* [EXTRACTED TEXT]:
--- START ---
Introduction

As part of my Algorithms and Analysis (COSC2123) course at RMIT, I was presented with a problem that was part pathfinding, part resource management, and part statistical guesswork. Task D of our assignment, the "Knapsack-Maze," was a classic algorithmic challenge wrapped in a layer of uncertainty. Big shout-out to Elham Naghizade, Edward Small, and the rest of the teaching team for creating this problem!

The Core Problem

Setup

You’re given a maze layout (walls, corridors, entrance, and exit). This is fully known and navigable.
Things we know:
- The total number of treasures in the maze (|T|)
- Their total combined value (v)
- Their total combined weight (w)
Things we don’t know:
- The locations of the treasures
- The individual values or weights of any treasure
The objective was to maximize a "Reward" , defined as:

🪙

Reward = (Total Value of Collected Treasure) - (Number of Unique Cells Explored)

Rules to Play By

For any implementation to be valid:

The path must start at the entrance and end at the exit.
Each step in the path must go to an adjacent, connected cell.
You cannot exceed the knapsack’s capacity.
Every unique cell explored costs you, and moving through already-visited cells is free.
You cannot use prior knowledge of treasure locations:
- A cell can only be checked for treasure after it has been visited.
- No simulation or assumptions about treasure positions are allowed beyond probabilistic reasoning.

How did I approach the problem?

When I first saw this problem, I was lost. How do you plan a path when you don’t know where the heck you’re going? It felt impossible. I got sucked into this rabbit hole, googling fancy algorithms like Dijkstra’s and A*, thinking they’d magically solve it. I even looked at something called Monte Carlo simulations. Total waste of time. None of them worked because I didn’t know where the treasures were, and assuming that broke the rules.
--- END ---
* [INFORMATION PROVIDED]:
--- START ---
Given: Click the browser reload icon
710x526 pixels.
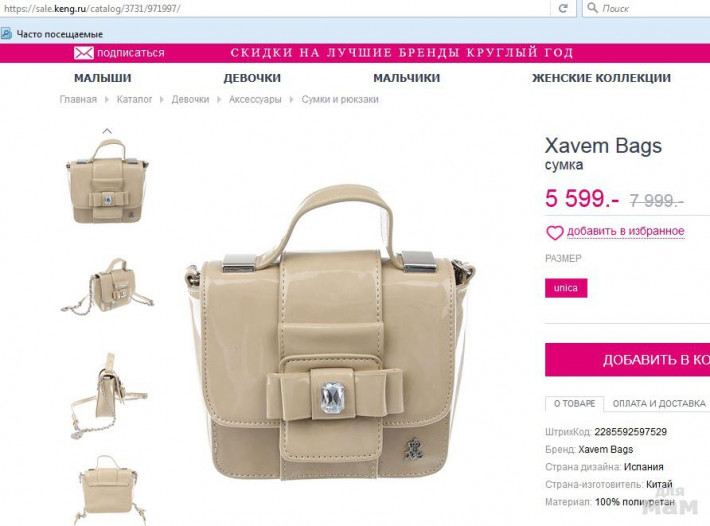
--- END ---
* [ACTIVITY A]:
List every algorithm or technique the author searched for or looked into while trying to solve the Knapsack-Maze problem, according to the write-up.
* [ACTIVITY B]:
Transcribe the stretch of the Knapsack-Maze write-up from "- No simulation" through "broke the rules.".
None of the material is used here.

* [TASK RESPONSE A]:
- Dijkstra's
- A*
- Monte Carlo simulations

* [TASK RESPONSE B]:
- No simulation or assumptions about treasure positions are allowed beyond probabilistic reasoning.

How did I approach the problem?

When I first saw this problem, I was lost. How do you plan a path when you don’t know where the heck you’re going? It felt impossible. I got sucked into this rabbit hole, googling fancy algorithms like Dijkstra’s and A*, thinking they’d magically solve it. I even looked at something called Monte Carlo simulations. Total waste of time. None of them worked because I didn’t know where the treasures were, and assuming that broke the rules.